There is a wonderful paradox between the silence of Quaker meetings and the loud rambunctiousness of meal time. The contrast is a delight and – as a Yearly Meeting “newbie” – engaging and attractive.

It has taken more than 50 years to get to my first Yearly Meeting. As the son of a lapsed birth right Quaker, turned atheist, the journey this far has been very stop/start. Occasional conversations with my Aunts – who retained some involvement and enormous affection for Friends – fed my curiosity but invariably raised many questions.

I had made it to the threshold of local Meetings over that half century on a number of occasions but turned back. I’d make disparaging rationalisations to myself, and anyone else listening, about the “socks and sandals brigade” with its implied dismissal on the grounds of Friends’ naïve other-worldliness.

Yearly Meeting in Canberra provided another wonderful layer to these halting steps. As with the meetings I have been attending over the past nine months Yearly Meeting felt simultaneously familiar and unfamiliar.

For me Yearly Meeting underlined powerfully how much of Quakerism is tacit. It had long confused me that my articulate Aunts struggled so hard to answer my questions. It was Yearly Meeting that explained a great deal about their difficulties. Compared with my small worshipping group meeting fortnightly, Canberra Yearly Meeting felt like full immersion.

Some very subjective and selective impressions:

· The number of smiling, welcoming faces wanting to ensure I felt comfortable at Yearly Meeting

· The small number of 20-50 year olds at the regular sessions (broken by a broader representation at the Backhouse Lecture)

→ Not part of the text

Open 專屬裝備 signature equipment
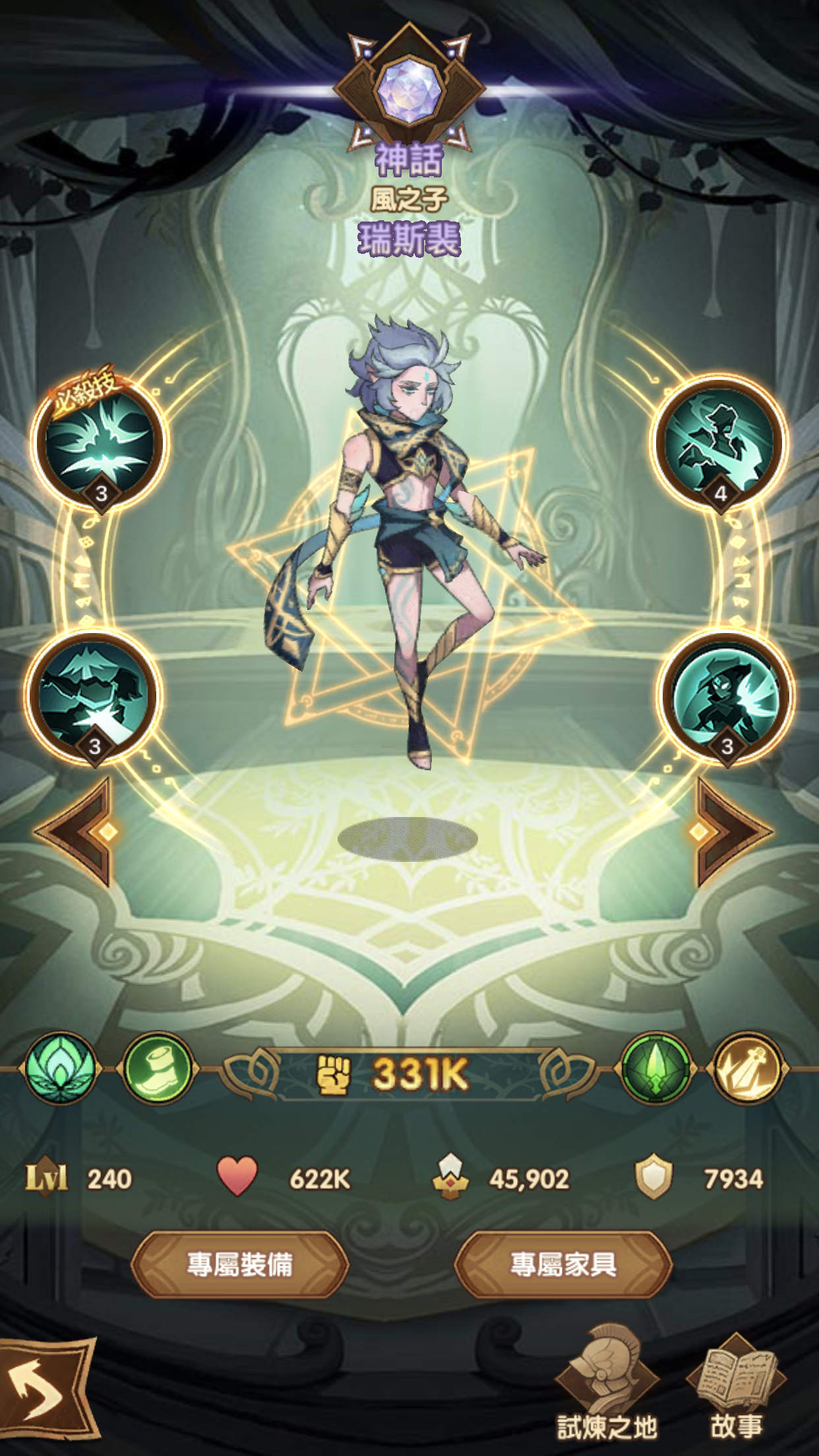This screenshot has height=1456, width=819. pos(239,1264)
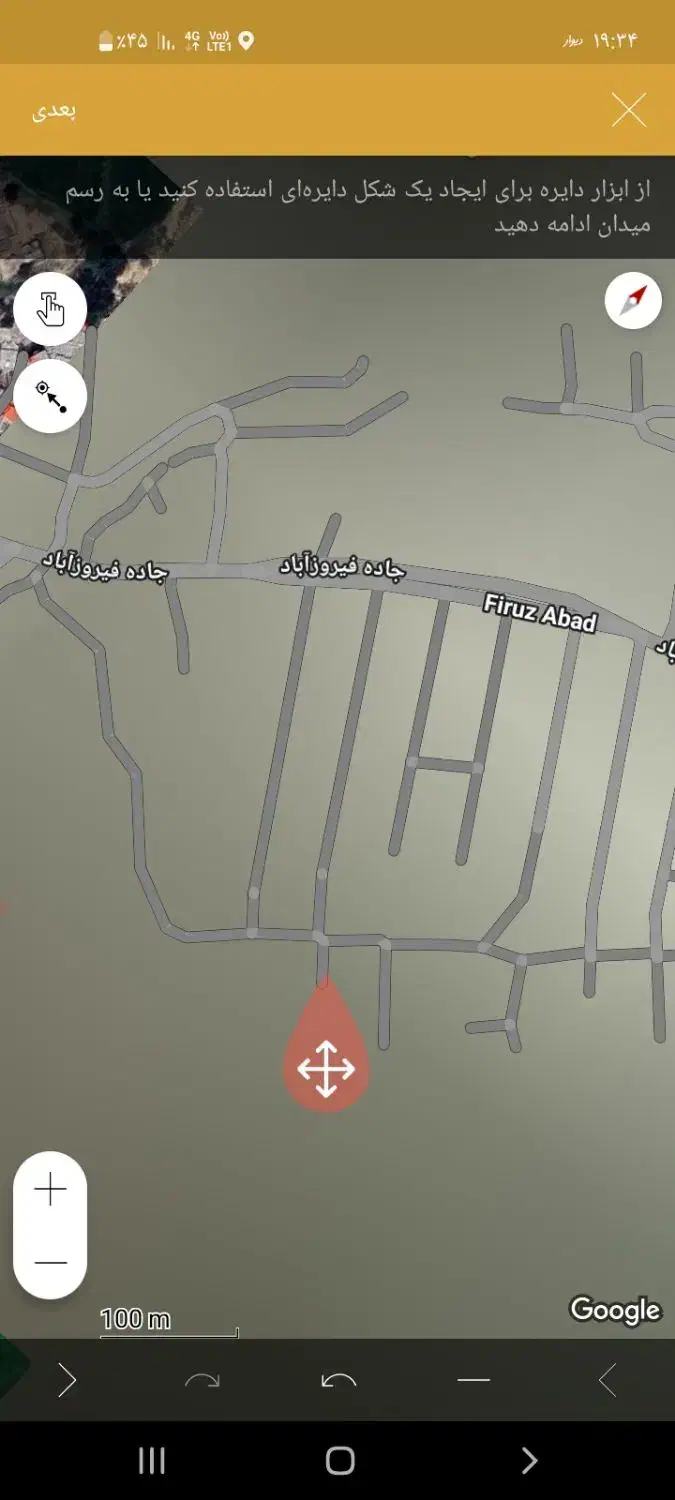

· The string of no-fuss, no-bother, active demonstrations of gender equality

· The number of apparently gentle-men, comfortable in their own skins without any sense they felt a need to bluff and bluster

· In my professional life, where a good decision is most often a fast one and the pithiest one-liner will often win the day, Meetings for Business were an intriguing eye opener

· The sight of Friends wrestling with their passionate and heartfelt positions on vital issues and their equally strong commitment to Quaker process and to working with their fellows.

Quakers’ long history of adopting prescient, ethical positions – almost invariably in the face of opposing public opinion – has been an inspiration to me for decades. I am looking forward to learning more about this experientially and spiritually in my continuing journey with Friends.